+++ DATA FOR THIS EXERCISE

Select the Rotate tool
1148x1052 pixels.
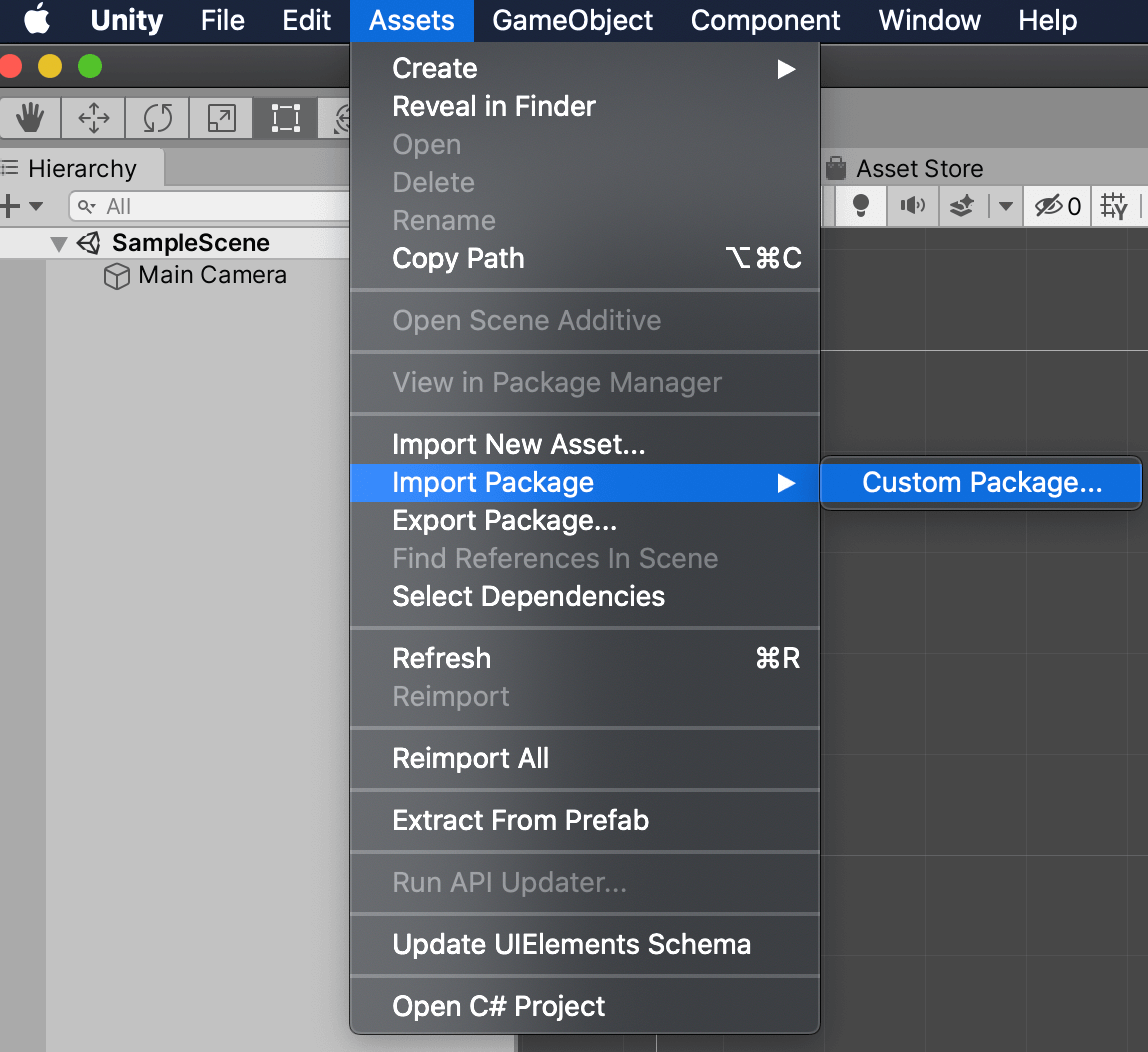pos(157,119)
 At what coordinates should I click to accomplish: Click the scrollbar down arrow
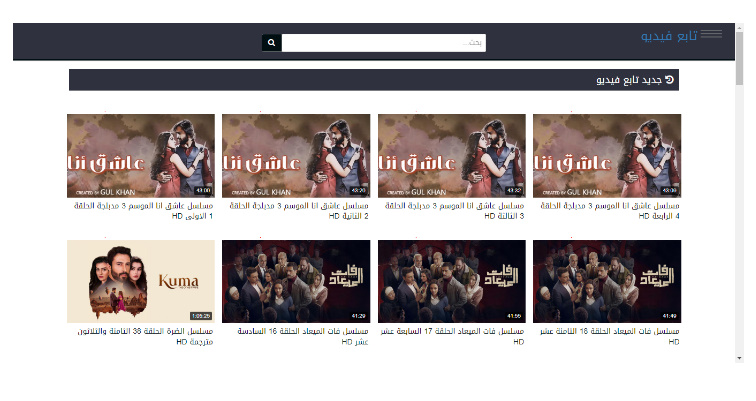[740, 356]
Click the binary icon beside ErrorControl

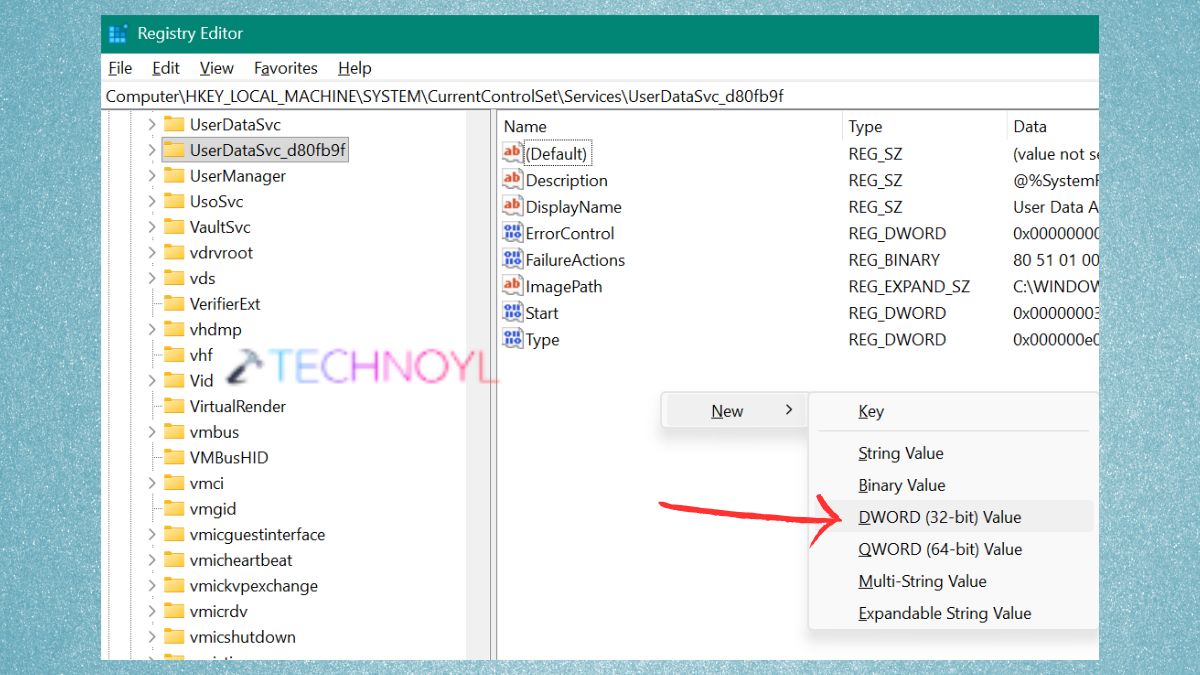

++++++

# EXERCISE:
Word for word, print every record, and leave out any picture.

# TASK RESULT:
Select the Rotate tool
1148x1052 pixels.
pos(157,119)
 At what coordinates should I click to accomplish: Click the scrollbar down arrow
[740, 356]
Click the binary icon beside ErrorControl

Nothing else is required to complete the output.